-- What you should do --
Reproduce the article entry below on RGS proteins and G protein recognition word for word, from its first line through its final sentence.

Publication ,  Journal Article
Kosloff, M; Travis, AM; Bosch, DE; Siderovski, DP; Arshavsky, VY
Published in: Nat Struct Mol Biol
June 19, 2011
Published version (DOI) Link to item

The diverse Regulator of G protein Signaling (RGS) family sets the timing of G protein signaling. To understand how the structure of RGS proteins determines their common ability to inactivate G proteins and their selective G protein recognition, we combined structure-based energy calculations with biochemical measurements of RGS activity. We found a previously unidentified group of variable 'Modulatory' residues that reside at the periphery of the RGS domain-G protein interface and fine-tune G protein recognition. Mutations of Modulatory residues in high-activity RGS proteins impaired RGS function, whereas redesign of low-activity RGS proteins in critical Modulatory positions yielded complete gain of function. Therefore, RGS proteins combine a conserved core interface with peripheral Modulatory residues to selectively optimize G protein recognition and inactivation. Finally, we show that our approach can be extended to analyze interaction specificity across other large protein families.

-- Information given --

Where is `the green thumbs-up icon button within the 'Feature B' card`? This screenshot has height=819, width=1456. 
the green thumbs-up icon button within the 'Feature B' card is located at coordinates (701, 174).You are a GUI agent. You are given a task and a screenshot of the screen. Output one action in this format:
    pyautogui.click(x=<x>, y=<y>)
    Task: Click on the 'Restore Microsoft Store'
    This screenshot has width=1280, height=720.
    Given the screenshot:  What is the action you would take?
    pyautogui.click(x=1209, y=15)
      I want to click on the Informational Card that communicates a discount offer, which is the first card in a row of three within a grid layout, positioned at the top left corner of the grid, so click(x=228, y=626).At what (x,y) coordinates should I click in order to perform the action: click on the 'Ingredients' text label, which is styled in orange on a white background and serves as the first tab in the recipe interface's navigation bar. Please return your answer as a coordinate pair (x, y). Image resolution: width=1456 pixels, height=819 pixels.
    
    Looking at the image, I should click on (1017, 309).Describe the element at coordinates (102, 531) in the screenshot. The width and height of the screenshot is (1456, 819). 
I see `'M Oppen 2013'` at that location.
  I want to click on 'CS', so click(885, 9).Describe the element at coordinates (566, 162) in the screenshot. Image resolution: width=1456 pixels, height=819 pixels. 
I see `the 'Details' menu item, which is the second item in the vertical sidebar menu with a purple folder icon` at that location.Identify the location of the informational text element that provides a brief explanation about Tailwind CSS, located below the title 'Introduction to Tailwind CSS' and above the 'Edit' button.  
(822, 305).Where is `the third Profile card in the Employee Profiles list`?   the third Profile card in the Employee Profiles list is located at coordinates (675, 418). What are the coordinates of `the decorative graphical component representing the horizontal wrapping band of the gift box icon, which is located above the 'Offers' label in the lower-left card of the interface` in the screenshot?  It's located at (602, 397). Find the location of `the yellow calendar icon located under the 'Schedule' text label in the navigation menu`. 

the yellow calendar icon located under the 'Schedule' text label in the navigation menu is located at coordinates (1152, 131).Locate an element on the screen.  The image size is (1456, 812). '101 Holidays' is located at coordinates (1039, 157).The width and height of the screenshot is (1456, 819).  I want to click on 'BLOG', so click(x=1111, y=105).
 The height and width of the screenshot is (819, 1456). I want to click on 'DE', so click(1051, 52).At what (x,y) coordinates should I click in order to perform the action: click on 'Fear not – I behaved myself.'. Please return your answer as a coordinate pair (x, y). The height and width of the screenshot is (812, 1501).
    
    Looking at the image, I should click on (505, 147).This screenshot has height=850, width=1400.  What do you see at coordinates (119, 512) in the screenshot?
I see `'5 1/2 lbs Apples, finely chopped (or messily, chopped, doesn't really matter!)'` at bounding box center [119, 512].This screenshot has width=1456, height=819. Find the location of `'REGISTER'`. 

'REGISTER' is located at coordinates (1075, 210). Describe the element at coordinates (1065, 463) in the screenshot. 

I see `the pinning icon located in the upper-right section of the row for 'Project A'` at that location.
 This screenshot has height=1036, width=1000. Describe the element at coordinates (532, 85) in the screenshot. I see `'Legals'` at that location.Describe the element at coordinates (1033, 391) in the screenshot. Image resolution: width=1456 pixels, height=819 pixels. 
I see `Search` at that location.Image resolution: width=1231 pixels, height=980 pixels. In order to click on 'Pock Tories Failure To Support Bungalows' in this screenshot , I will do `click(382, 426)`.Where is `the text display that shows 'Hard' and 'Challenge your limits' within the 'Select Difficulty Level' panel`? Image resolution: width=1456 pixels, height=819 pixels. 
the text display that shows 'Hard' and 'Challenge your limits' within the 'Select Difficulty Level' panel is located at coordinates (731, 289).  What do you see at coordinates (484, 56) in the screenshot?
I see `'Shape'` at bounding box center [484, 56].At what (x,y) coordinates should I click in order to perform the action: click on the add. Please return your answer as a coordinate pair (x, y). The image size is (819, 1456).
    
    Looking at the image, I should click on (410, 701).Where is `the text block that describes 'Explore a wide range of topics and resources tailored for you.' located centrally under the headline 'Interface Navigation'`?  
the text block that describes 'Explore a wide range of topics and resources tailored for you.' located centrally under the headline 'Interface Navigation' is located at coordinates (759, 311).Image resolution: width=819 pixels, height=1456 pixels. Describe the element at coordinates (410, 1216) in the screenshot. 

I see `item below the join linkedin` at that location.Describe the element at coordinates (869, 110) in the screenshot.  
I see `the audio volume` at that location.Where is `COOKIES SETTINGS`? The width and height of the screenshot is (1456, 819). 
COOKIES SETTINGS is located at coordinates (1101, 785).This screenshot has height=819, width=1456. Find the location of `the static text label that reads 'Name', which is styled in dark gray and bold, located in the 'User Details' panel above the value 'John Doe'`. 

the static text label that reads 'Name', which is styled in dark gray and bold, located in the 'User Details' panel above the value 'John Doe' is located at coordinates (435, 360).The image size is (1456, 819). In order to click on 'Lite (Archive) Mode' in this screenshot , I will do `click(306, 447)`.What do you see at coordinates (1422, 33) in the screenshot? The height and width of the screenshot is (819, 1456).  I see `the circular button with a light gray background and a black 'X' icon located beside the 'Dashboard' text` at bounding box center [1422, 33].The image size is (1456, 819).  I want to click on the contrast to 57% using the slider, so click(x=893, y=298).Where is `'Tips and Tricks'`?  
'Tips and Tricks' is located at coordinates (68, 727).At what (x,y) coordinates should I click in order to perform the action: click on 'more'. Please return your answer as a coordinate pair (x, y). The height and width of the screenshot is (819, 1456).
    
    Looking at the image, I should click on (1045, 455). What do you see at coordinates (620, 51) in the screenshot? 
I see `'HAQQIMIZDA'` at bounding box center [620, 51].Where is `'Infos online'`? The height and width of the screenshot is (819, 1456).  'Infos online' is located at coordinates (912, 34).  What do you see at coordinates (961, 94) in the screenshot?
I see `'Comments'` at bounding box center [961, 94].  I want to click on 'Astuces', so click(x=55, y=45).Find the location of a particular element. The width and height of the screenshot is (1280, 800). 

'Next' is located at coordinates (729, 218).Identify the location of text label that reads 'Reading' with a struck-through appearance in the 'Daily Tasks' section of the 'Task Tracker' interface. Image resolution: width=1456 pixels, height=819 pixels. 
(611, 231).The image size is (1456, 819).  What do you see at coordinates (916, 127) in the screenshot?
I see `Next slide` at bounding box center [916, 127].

-- Written reply --
Publication ,  Journal Article
Kosloff, M; Travis, AM; Bosch, DE; Siderovski, DP; Arshavsky, VY
Published in: Nat Struct Mol Biol
June 19, 2011
Published version (DOI) Link to item

The diverse Regulator of G protein Signaling (RGS) family sets the timing of G protein signaling. To understand how the structure of RGS proteins determines their common ability to inactivate G proteins and their selective G protein recognition, we combined structure-based energy calculations with biochemical measurements of RGS activity. We found a previously unidentified group of variable 'Modulatory' residues that reside at the periphery of the RGS domain-G protein interface and fine-tune G protein recognition. Mutations of Modulatory residues in high-activity RGS proteins impaired RGS function, whereas redesign of low-activity RGS proteins in critical Modulatory positions yielded complete gain of function. Therefore, RGS proteins combine a conserved core interface with peripheral Modulatory residues to selectively optimize G protein recognition and inactivation. Finally, we show that our approach can be extended to analyze interaction specificity across other large protein families.